Querido Vincent
Te escrevo enquanto me despeço de teu solo. Em poucos minutos, estarei sobrevoando campos que me parecem telas repletas de tuas cores fortes e vivas. Agora sei que não poderiam ser outras as tuas cores. Logo verei o azul do Mar do Norte, profundo como teus olhos. Talvez tenham vindo das praias dali os grãos de areia amarelos que vi em tuas telas. Elas são tão preciosas hoje – e me dói pensar que não saibas – a ponto de serem examinadas ao microscópio. É essa a dimensão dada à tua arte, hoje: buscam-se evidências de onde terias estado enquanto as criava, de onde estaria observando teus objetos, quanto tempo teria levado produzindo cada uma.
Foi importante vir te encontrar em teu lugar.
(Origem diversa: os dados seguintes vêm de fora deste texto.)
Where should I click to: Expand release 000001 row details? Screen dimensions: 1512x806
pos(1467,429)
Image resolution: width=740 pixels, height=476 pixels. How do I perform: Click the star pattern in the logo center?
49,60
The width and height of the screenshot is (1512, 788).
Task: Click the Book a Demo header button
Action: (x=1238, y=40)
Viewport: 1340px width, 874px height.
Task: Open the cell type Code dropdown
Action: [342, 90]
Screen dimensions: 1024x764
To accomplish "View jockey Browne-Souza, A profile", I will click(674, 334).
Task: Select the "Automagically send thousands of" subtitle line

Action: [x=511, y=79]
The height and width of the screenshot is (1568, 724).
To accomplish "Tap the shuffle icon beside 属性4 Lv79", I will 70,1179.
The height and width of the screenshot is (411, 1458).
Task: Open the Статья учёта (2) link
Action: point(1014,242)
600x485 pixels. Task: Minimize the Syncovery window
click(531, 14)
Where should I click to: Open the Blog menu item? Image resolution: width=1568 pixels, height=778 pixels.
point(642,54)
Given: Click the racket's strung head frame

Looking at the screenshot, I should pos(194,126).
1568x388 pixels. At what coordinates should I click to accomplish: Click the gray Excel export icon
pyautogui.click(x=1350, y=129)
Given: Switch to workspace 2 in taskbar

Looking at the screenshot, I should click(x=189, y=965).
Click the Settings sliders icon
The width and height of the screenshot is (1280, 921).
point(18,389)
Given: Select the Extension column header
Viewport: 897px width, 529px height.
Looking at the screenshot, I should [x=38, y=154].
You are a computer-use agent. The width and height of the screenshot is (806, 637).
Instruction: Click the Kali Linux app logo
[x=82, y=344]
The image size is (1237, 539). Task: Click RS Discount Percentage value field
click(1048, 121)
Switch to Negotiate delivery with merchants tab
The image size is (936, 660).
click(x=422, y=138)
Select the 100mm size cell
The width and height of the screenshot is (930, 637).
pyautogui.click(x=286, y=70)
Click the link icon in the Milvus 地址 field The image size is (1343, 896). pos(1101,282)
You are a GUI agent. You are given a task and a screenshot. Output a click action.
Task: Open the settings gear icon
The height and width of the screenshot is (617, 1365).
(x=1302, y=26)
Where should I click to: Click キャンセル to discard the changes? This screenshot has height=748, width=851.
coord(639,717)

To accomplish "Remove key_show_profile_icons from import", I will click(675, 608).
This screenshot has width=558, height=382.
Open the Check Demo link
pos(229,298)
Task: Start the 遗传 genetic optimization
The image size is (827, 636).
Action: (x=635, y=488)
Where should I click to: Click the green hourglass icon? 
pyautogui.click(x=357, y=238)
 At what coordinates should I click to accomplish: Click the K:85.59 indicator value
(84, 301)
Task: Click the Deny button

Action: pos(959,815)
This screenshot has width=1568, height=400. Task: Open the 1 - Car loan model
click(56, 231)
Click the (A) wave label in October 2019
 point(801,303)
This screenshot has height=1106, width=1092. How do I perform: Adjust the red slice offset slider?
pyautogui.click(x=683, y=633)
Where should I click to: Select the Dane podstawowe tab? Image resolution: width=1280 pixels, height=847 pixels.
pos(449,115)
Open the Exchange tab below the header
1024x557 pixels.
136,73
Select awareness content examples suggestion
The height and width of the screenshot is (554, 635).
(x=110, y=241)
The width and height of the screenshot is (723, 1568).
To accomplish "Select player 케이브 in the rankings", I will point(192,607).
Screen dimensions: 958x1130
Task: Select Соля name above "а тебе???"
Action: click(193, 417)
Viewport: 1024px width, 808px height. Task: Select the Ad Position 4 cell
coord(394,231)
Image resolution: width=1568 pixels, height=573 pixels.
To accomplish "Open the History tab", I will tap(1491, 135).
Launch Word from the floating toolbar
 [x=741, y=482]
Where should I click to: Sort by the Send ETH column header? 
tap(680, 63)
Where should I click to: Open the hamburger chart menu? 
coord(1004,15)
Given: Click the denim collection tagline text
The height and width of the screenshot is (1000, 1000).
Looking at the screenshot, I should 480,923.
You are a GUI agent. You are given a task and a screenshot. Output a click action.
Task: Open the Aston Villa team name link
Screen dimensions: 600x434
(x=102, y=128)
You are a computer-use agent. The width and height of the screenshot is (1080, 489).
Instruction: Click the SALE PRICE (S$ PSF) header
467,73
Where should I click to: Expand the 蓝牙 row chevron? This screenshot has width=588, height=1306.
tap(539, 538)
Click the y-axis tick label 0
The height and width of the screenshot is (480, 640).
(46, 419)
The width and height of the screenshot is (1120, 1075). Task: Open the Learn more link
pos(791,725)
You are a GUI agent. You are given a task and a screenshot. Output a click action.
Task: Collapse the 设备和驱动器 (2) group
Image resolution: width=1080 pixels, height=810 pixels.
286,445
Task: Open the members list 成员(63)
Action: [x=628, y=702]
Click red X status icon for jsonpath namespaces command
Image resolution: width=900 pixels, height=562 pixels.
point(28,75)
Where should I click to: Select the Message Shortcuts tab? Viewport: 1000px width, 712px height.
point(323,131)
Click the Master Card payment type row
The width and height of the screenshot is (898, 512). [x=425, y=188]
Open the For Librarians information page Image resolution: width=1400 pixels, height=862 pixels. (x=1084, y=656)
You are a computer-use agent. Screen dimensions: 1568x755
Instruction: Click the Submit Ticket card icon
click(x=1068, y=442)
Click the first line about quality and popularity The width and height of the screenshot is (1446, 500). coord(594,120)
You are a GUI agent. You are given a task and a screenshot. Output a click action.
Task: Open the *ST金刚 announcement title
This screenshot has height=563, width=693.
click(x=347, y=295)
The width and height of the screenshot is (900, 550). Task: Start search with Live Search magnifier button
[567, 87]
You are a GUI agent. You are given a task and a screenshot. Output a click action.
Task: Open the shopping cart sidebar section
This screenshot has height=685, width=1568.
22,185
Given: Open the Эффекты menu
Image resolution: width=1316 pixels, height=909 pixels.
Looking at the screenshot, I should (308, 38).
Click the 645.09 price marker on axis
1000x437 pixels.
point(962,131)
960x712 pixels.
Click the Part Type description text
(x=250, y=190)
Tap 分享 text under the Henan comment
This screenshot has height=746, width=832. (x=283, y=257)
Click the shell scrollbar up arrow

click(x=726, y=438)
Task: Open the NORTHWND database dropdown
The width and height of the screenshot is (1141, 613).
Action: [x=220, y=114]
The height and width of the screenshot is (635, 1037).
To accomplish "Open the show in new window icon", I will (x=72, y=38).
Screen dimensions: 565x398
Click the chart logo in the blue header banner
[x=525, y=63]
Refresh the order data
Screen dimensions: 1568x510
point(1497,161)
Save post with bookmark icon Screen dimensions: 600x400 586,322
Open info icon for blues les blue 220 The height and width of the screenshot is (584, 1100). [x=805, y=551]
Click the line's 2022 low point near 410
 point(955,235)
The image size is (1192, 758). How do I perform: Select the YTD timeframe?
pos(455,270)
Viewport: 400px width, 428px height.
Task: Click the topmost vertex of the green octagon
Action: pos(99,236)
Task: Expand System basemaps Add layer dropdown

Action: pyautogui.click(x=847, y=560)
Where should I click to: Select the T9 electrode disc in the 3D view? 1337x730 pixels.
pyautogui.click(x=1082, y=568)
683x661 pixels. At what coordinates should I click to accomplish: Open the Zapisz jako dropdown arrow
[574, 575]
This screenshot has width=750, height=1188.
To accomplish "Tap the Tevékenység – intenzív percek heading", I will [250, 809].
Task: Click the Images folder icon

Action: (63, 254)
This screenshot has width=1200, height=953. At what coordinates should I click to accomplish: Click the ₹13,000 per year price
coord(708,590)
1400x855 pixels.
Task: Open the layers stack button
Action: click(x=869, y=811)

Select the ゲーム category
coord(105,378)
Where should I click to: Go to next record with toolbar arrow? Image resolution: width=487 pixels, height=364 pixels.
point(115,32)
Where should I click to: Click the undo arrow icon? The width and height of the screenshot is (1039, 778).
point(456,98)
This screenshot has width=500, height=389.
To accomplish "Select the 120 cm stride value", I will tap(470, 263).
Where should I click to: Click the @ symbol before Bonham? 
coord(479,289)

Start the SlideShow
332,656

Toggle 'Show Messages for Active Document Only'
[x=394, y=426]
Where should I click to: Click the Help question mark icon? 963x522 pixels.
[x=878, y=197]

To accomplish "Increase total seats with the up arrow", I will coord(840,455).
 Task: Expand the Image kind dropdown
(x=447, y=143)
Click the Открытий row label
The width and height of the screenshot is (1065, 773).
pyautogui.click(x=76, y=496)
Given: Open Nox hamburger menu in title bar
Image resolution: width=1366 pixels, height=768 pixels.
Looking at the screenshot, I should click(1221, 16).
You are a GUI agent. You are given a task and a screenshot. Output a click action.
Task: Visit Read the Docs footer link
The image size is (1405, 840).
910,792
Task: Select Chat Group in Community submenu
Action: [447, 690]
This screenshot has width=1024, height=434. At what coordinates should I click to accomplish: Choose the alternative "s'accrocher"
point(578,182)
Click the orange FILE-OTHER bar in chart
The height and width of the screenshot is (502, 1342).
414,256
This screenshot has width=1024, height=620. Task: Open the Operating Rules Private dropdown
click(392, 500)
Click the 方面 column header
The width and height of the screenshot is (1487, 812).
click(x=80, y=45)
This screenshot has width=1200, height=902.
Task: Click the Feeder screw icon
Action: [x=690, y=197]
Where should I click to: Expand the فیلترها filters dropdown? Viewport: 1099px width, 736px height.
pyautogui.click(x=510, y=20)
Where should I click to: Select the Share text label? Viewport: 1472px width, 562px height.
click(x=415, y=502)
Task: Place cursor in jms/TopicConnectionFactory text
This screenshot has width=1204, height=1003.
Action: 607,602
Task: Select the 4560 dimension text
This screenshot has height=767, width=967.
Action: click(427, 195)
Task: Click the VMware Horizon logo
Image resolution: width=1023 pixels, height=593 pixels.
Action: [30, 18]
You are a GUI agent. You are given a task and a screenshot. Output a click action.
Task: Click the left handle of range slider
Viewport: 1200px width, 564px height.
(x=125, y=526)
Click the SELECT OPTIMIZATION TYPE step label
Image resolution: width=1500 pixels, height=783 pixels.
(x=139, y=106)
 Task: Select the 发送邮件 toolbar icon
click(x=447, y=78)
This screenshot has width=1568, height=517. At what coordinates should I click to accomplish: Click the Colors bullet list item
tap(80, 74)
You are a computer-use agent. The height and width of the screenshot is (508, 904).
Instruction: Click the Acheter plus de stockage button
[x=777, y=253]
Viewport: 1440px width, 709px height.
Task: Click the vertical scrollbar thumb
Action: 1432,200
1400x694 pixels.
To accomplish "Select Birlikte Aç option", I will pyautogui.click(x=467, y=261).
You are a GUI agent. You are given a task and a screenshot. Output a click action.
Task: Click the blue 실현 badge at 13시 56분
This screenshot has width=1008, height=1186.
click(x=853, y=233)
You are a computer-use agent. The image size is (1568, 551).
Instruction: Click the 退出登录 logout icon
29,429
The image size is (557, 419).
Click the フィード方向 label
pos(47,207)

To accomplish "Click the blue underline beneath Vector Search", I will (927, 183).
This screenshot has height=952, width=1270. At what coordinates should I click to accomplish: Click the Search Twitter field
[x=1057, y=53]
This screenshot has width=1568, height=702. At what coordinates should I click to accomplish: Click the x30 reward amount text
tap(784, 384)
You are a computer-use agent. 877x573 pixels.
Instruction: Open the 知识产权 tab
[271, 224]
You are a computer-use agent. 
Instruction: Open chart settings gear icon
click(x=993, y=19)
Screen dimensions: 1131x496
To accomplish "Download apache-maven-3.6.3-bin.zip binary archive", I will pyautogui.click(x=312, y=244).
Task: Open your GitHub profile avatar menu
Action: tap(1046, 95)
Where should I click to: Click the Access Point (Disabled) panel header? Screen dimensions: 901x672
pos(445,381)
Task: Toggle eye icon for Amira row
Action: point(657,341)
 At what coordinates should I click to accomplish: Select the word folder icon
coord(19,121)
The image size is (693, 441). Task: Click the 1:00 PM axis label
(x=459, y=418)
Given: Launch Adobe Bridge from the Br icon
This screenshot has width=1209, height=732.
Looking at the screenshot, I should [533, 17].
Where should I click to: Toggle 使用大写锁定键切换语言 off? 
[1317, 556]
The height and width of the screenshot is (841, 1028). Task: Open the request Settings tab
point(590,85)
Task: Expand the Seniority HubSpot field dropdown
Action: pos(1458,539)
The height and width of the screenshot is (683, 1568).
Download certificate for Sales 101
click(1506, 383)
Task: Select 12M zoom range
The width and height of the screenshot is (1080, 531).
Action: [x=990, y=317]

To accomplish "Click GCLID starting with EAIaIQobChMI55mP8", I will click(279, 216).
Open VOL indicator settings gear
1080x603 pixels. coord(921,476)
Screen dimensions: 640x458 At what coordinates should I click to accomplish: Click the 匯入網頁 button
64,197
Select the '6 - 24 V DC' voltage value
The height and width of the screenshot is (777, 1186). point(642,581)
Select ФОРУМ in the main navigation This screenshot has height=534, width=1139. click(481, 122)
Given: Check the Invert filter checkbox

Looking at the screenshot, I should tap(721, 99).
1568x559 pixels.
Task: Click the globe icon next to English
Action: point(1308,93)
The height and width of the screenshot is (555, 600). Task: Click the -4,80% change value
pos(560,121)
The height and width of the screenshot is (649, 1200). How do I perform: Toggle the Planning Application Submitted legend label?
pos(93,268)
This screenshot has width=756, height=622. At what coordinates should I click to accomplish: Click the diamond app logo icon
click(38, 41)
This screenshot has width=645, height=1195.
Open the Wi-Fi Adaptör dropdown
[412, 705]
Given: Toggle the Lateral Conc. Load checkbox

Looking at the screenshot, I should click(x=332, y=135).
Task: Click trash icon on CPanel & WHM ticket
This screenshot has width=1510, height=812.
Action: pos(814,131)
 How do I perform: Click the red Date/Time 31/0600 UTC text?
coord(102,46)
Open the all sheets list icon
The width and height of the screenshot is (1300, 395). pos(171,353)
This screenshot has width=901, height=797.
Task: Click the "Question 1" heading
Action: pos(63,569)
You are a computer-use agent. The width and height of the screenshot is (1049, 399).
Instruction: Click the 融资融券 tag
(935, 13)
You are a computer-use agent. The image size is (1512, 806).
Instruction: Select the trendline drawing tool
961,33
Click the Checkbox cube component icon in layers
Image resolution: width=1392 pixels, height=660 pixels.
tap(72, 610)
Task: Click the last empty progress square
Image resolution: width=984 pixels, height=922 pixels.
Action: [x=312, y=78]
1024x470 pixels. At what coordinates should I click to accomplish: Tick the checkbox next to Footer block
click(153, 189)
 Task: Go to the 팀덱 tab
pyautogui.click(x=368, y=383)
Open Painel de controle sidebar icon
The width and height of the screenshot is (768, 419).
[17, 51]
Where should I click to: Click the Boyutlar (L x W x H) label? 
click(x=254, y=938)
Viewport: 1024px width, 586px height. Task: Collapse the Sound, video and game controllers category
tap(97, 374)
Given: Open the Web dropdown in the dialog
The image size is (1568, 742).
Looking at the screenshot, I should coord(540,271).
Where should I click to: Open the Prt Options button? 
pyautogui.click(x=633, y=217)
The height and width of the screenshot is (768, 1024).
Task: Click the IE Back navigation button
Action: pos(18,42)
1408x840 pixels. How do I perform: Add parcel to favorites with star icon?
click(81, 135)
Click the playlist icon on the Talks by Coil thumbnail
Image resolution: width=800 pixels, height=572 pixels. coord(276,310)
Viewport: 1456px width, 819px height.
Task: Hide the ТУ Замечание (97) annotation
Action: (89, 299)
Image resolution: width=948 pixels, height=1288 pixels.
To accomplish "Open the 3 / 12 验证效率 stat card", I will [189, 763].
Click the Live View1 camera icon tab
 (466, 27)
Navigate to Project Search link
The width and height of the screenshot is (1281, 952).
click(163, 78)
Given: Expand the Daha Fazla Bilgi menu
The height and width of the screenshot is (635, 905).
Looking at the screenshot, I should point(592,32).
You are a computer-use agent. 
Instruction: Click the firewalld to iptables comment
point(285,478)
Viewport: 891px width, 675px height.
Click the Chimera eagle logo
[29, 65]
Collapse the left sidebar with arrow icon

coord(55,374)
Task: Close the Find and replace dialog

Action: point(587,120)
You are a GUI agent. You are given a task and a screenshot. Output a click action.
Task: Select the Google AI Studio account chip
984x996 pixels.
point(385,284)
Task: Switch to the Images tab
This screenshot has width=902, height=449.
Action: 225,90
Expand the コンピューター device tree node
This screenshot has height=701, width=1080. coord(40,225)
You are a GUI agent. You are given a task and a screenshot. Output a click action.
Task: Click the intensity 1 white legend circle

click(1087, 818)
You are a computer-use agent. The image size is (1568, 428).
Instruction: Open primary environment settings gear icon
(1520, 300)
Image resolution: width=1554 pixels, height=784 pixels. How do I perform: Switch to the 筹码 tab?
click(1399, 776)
Consegui sentir-compreender melhor minha conexão com tudo o que se refere a você. Vi teus girassóis e vê-los em teu solo foi diferente de vê-los no meu. Em teu solo, eles estão rodeados por inúmeros canais que refletem luz ora dourada, ora rósea, ora azul (nos canais de teu solo vi também as cores de Monet). Há também imensos moinhos e uma arquitetura única, das mais belas que conheci. Em teu solo, os girassóis são cercados por telas vivas. Não me ressenti da ausência de montanhas que em geral me fazem sentir perto de mim e dos meus. A “planitude” e plenitude do que vi me fizeram sentir junto de você e perto de mim. Vi a vida pulsando energia nos vibrantes girassóis, da mesma forma que entendi a transitoriedade em suas folhas quase caídas. Cores vibrantes, mas um subliminar sentido de claro-escuro, metáfora da vida.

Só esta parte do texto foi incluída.